**Given request**: Copy out the stretch of data from the line containing "You are a computer-use agent. The image" through the line containing "Click the Link", both included, word for word. Leave out everything else.

**Material for this task**:
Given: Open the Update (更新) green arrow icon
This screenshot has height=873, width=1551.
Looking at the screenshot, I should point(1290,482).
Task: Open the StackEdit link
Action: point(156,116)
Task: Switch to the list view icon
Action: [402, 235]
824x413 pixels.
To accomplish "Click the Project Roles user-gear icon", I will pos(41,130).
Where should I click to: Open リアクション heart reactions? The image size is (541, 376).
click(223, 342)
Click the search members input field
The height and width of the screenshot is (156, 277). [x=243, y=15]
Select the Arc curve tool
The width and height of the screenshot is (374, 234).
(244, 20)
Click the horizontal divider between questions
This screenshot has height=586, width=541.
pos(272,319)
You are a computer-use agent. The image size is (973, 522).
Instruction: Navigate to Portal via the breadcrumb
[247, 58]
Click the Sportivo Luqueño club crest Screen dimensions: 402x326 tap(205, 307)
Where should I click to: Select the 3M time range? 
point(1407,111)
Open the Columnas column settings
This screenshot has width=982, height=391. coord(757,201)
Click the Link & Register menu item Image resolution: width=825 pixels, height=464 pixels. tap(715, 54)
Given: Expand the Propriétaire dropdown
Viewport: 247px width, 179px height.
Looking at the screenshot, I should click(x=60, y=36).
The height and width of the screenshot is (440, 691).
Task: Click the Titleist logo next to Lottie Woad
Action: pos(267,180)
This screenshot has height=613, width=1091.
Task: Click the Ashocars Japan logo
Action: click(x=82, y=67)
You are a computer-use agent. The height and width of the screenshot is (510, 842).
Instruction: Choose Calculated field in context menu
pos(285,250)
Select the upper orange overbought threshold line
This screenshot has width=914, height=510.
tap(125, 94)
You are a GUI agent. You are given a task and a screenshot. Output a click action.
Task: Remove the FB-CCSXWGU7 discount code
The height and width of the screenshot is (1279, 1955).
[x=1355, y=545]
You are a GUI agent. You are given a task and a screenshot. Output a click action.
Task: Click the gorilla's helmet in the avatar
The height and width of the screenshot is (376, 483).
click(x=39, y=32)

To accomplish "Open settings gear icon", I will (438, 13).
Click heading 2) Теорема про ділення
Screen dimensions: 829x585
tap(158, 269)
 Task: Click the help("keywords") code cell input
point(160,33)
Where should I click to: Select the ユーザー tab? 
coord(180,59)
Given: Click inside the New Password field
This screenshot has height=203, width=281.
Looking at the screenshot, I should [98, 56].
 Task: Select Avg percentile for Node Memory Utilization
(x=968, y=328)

**Solved problem**:
You are a computer-use agent. The image size is (973, 522).
Instruction: Navigate to Portal via the breadcrumb
[247, 58]
Click the Sportivo Luqueño club crest Screen dimensions: 402x326 tap(205, 307)
Where should I click to: Select the 3M time range? 
point(1407,111)
Open the Columnas column settings
This screenshot has width=982, height=391. coord(757,201)
Click the Link & Register menu item Image resolution: width=825 pixels, height=464 pixels. tap(715, 54)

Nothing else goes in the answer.